----- Information provided
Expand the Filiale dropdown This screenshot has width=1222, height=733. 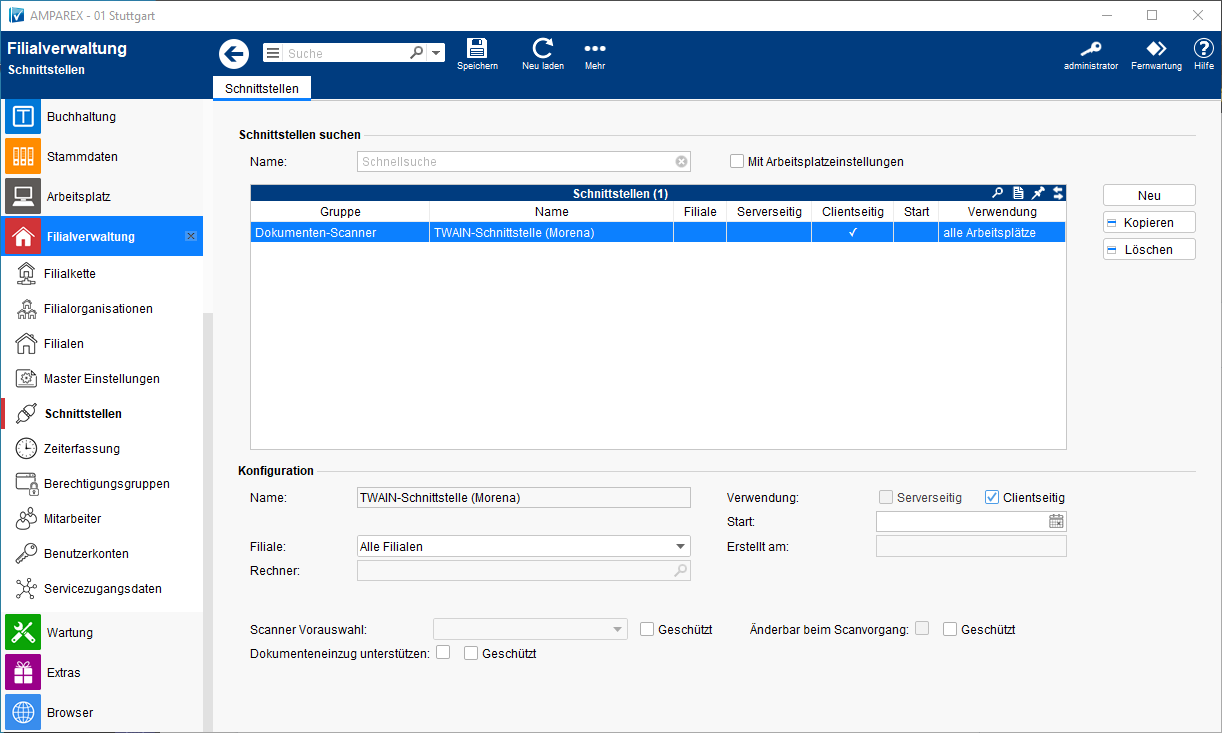tap(680, 546)
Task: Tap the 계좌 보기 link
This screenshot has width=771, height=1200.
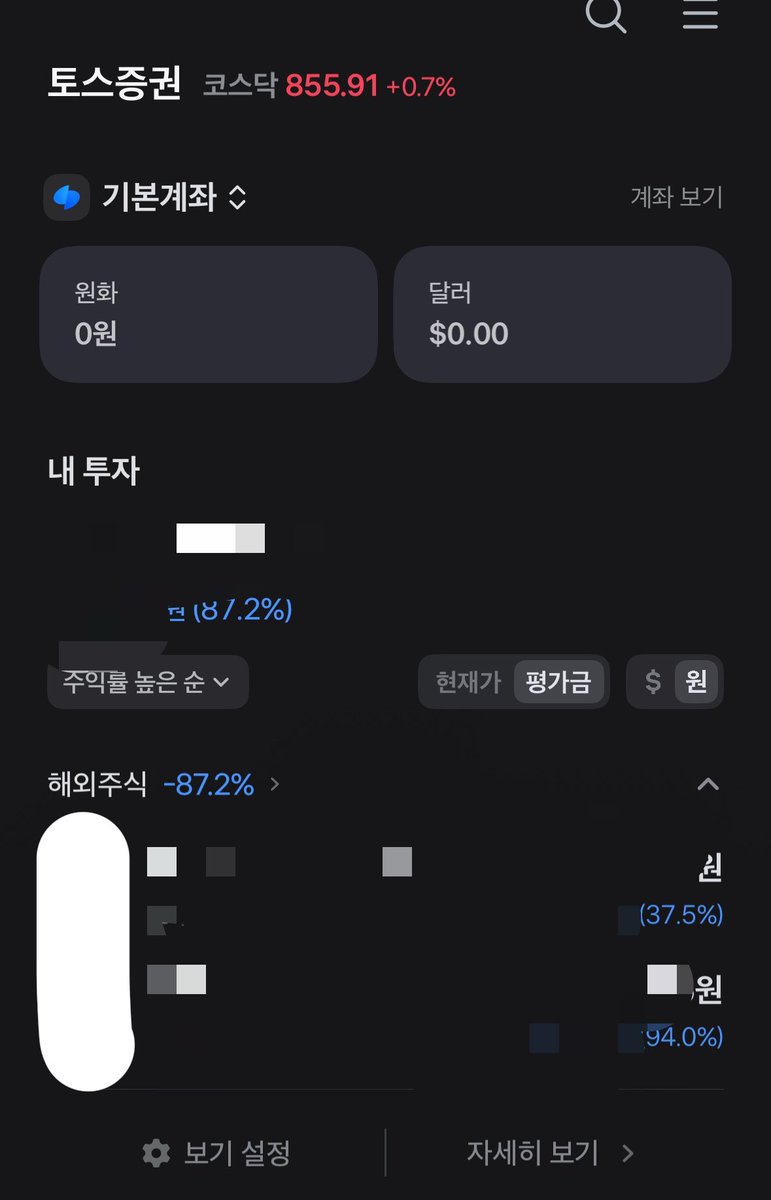Action: pos(676,197)
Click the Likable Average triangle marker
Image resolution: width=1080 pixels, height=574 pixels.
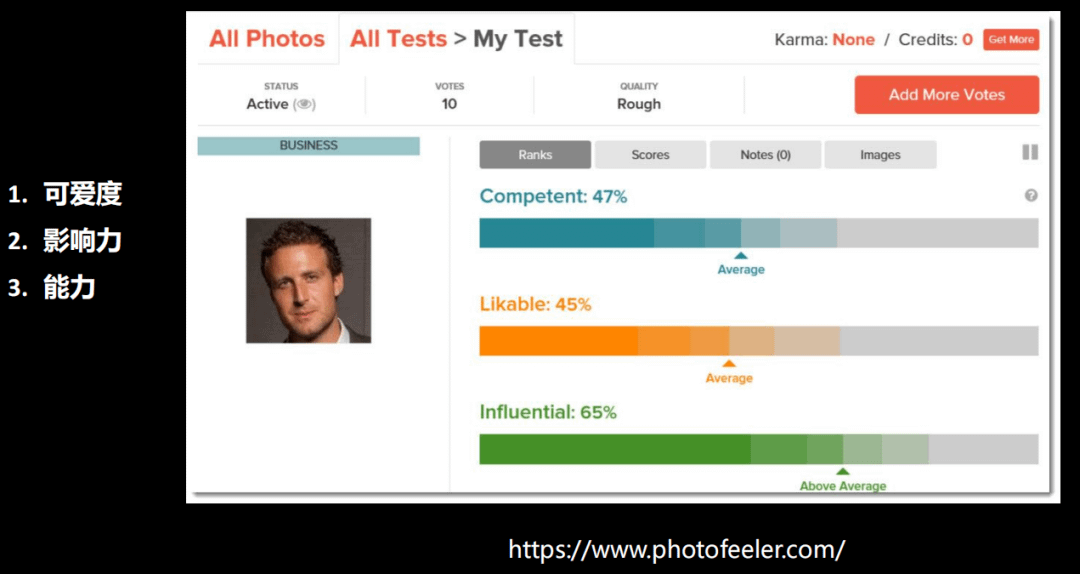coord(729,364)
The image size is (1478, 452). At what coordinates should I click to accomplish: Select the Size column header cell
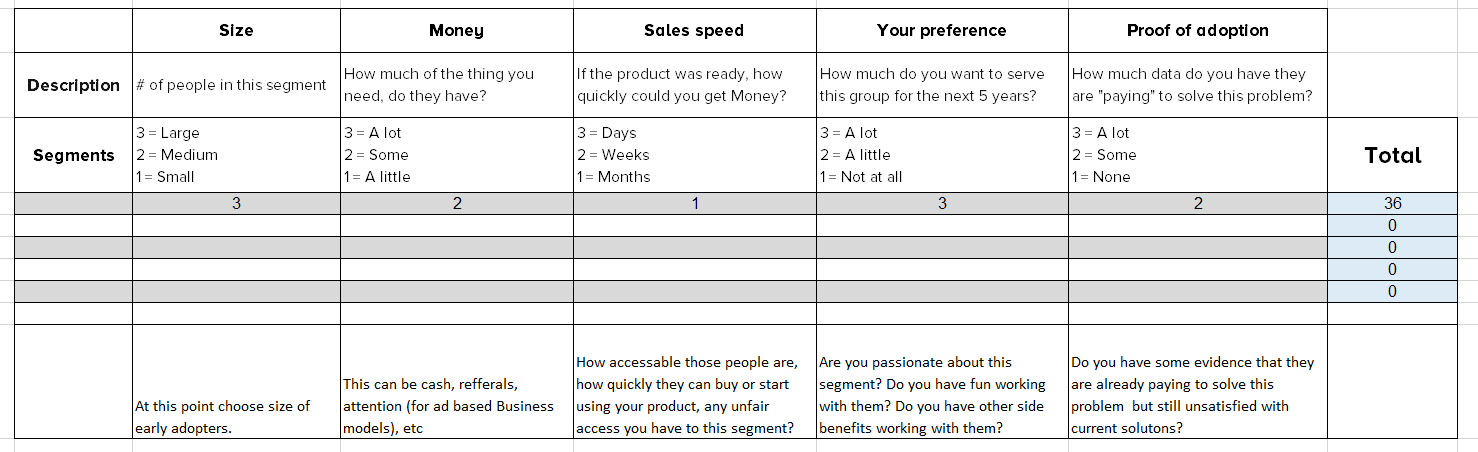pyautogui.click(x=236, y=30)
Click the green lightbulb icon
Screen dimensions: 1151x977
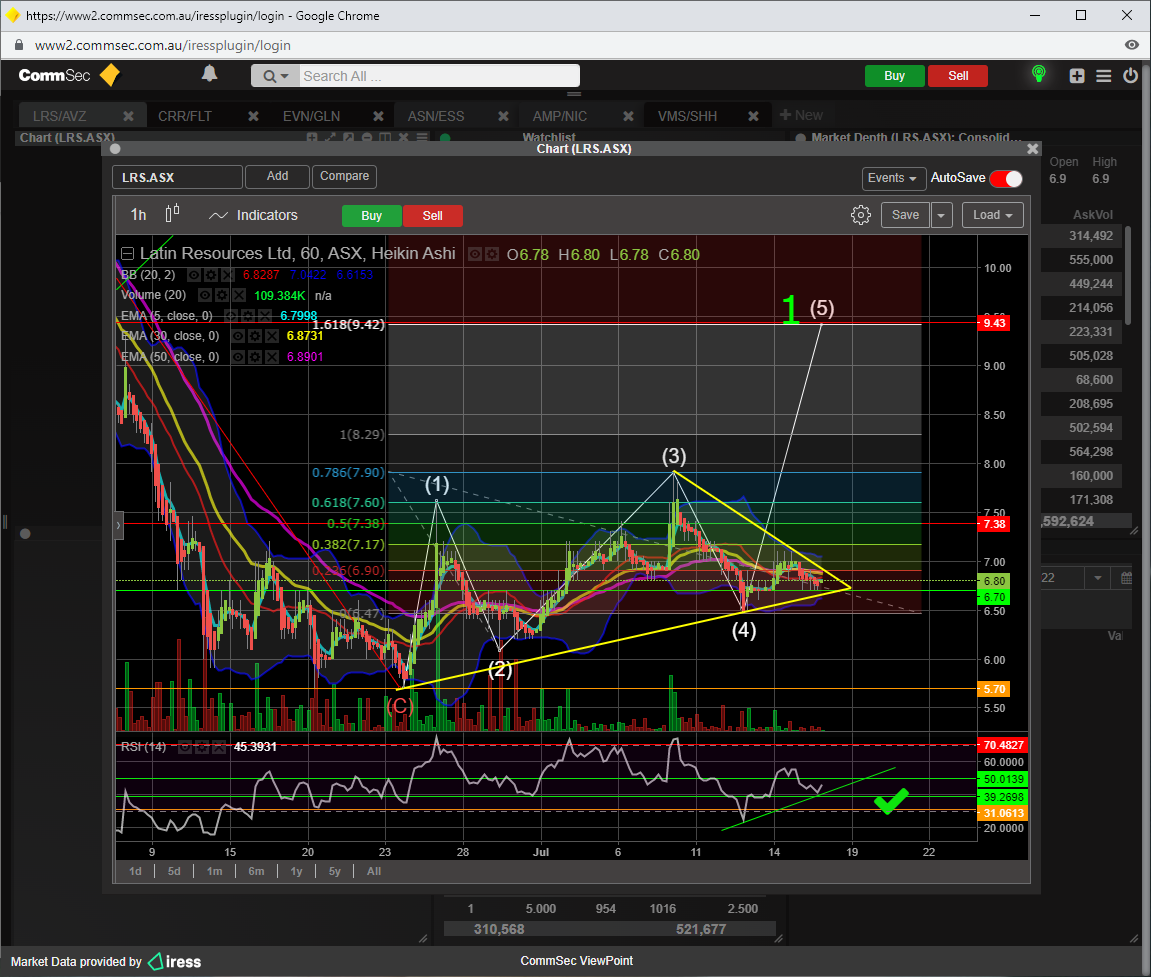1039,75
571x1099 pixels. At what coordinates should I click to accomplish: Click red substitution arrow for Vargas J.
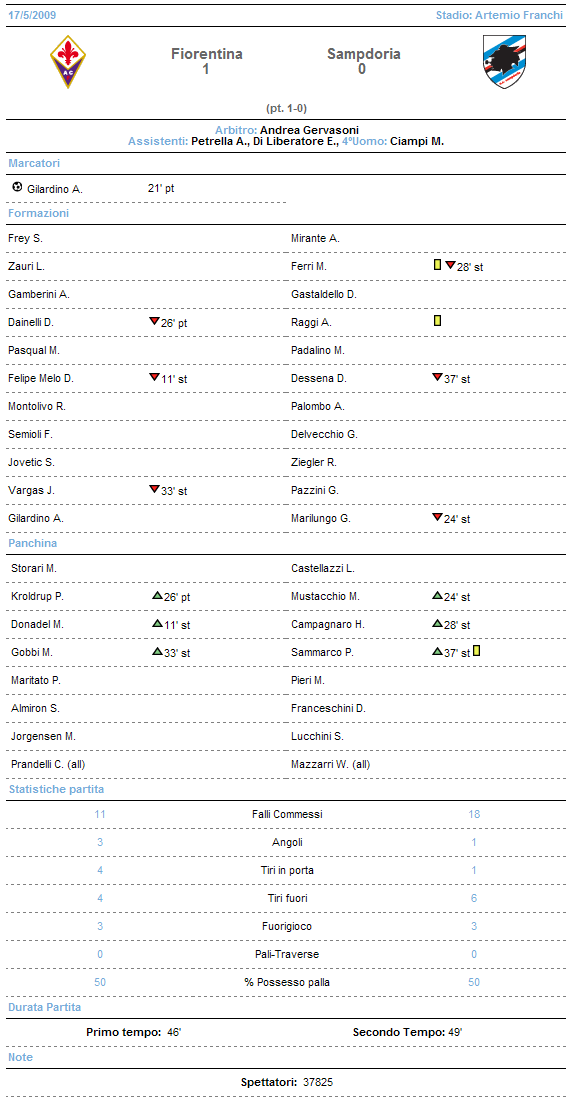pos(154,489)
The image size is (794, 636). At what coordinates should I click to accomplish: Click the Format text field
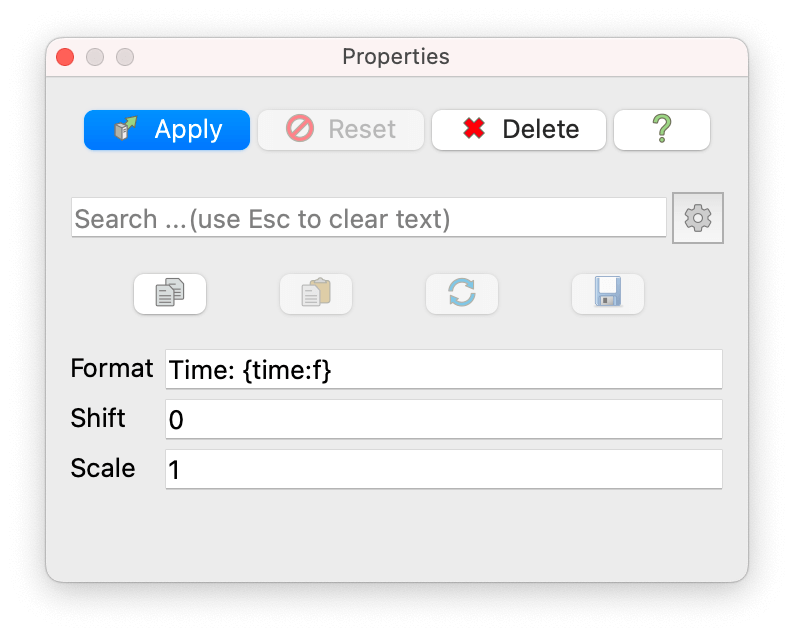443,369
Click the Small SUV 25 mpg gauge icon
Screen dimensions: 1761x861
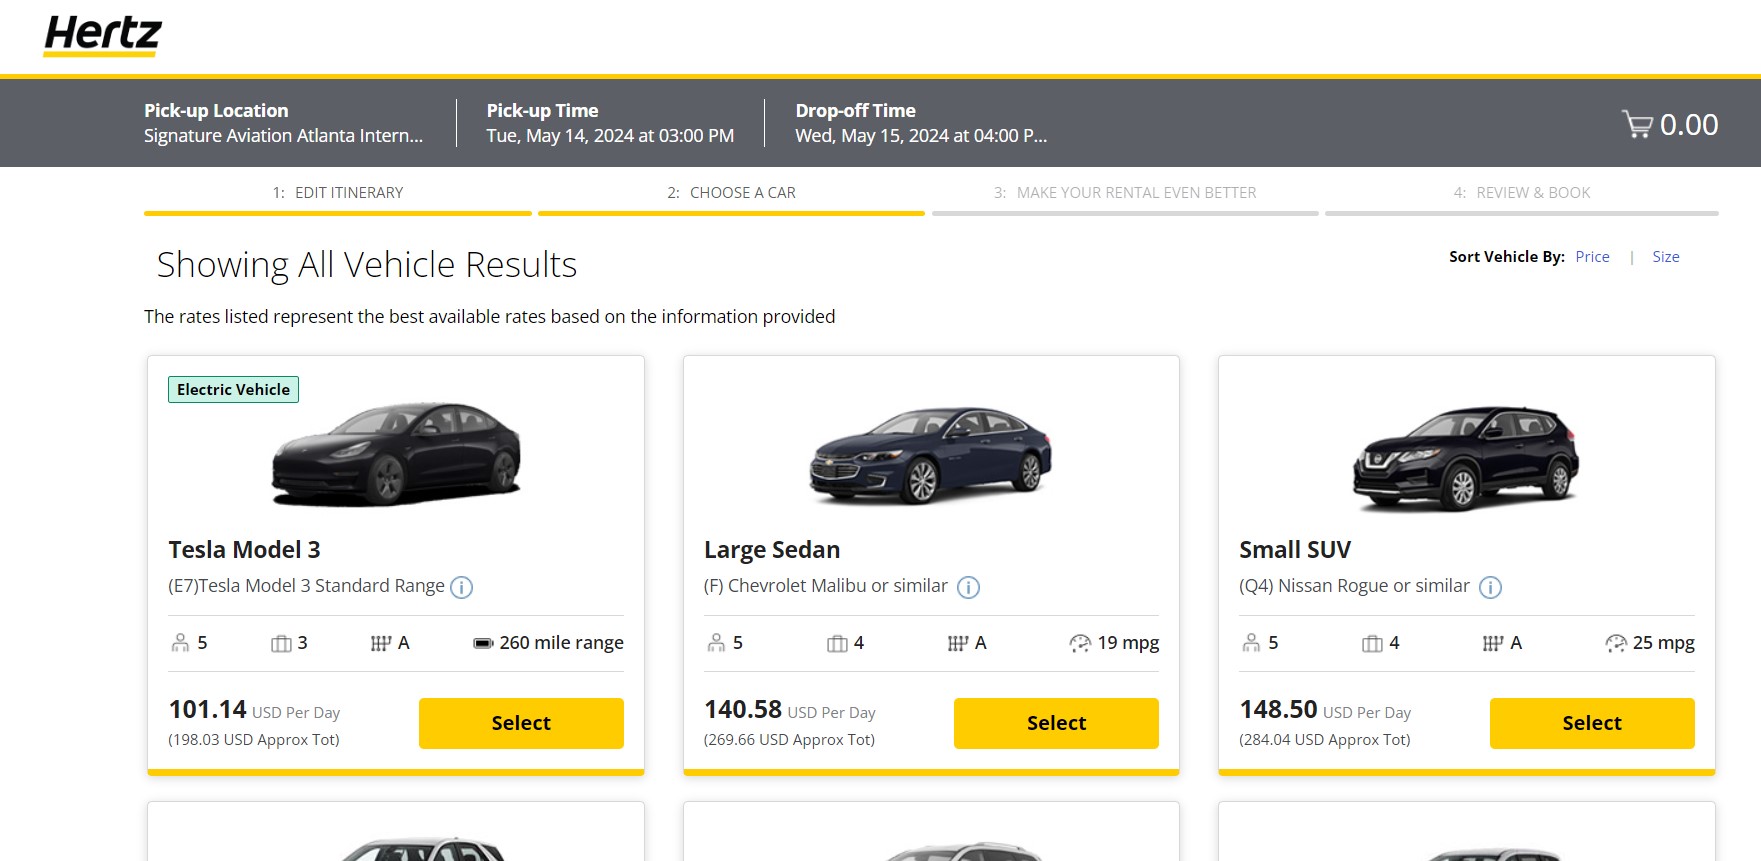pyautogui.click(x=1615, y=643)
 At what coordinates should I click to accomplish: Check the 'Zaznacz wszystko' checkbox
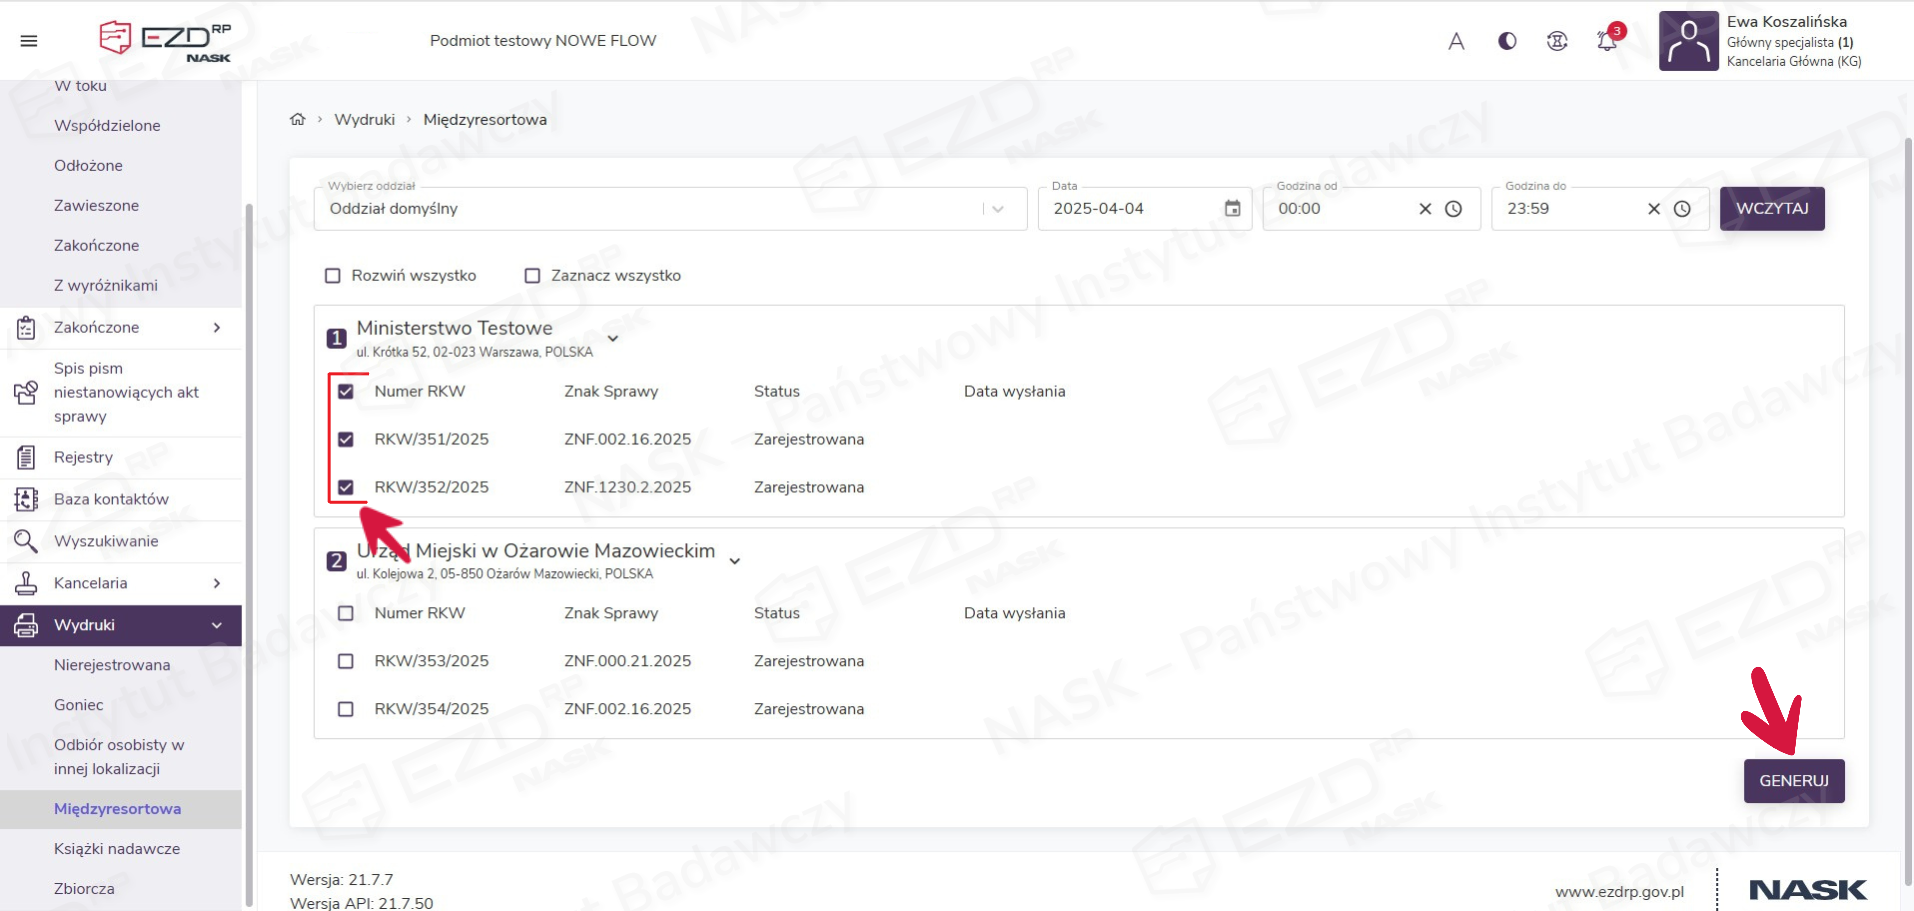tap(533, 276)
----------
* _Brief_
The lines needed are those from the one containing "Screen dimensions: 1151x977" through the end of the listing, given again word for word and without any picture.

* _Task answer_
Screen dimensions: 1151x977
1039,75
571x1099 pixels. At what coordinates should I click to accomplish: Click red substitution arrow for Vargas J.
pos(154,489)
The image size is (794, 636). At what coordinates should I click to accomplish: Click the Format text field
443,369
Click the Small SUV 25 mpg gauge icon
Screen dimensions: 1761x861
pyautogui.click(x=1615, y=643)
 At what coordinates should I click to accomplish: Check the 'Zaznacz wszystko' checkbox
tap(533, 276)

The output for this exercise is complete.